Por outro lado, o fluxo de novos atrasos desacelerou significativamente: o New NPL caiu de R$ 7,18 bilhões para R$ 5,72 bilhões no trimestre, quase metade do pico registrado no 4T25. Ao mesmo tempo, a cobertura desses novos NPLs aumentou de 102,9% para 145,9%.
'A combinação indica que o pior pode ter passado, embora a recuperação deva ser gradual, já que o estoque elevado ainda reflete problemas de safras anteriores, enquanto a queda nas novas entradas sugere melhora na qualidade das concessões.', analisa Octaciano Neto.

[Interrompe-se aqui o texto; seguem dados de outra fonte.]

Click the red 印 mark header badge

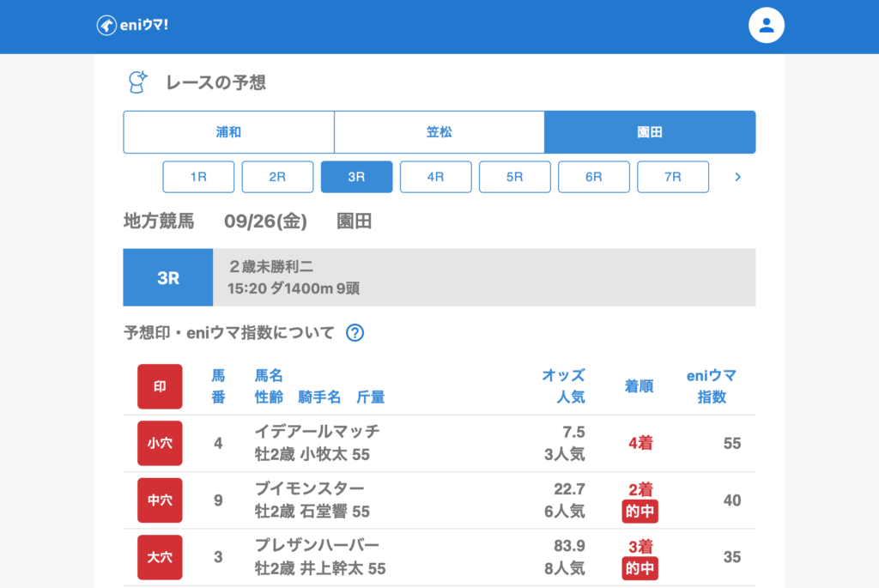pyautogui.click(x=160, y=386)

O que isso significa para o investidor?
Para quem investe em BBSA3, o cenário é de cautela com otimismo. O banco mostra capacidade de entregar lucro mesmo em um ambiente adverso, mas a inadimplência no agro e na pessoa física ainda exige monitoramento. como investir em ações de bancos
A recuperação deve ser gradual. O estoque elevado de inadimplência ainda reflete problemas de safras anteriores, mas a queda nas novas entradas sugere melhora na qualidade das concessões.
Perguntas Frequentes
O Banco do Brasil pagou dividendos no 2T26?
A fonte não menciona dividendos no período. O foco do resultado foi o lucro de R$ 3,9 bilhões e a análise do CFO sobre a mudança de mix e a inadimplência.
O que é INAD+30d?
É o indicador de inadimplência que mede os atrasos acima de 30 dias. No agro, subiu de 7,35% no 1T26 para 8,97% no 2T26.
O que é New NPL?
É o fluxo de novos empréstimos que entram em atraso. Caiu de R$ 7,18 bilhões para R$ 5,72 bilhões no trimestre, o que indica melhora na qualidade das concessões.
A inadimplência da pessoa física preocupa?
Sim, houve crescimento da inadimplência na carteira de pessoa física, principalmente em cartões de crédito e em créditos não consignados, sem garantias.
O que é a Perda Esperada?
É uma estimativa do banco para perdas futuras com calotes. No agro, avançou de R$ 40,6 bilhões para R$ 43,7 bilhões, no quarto trimestre seguido de alta.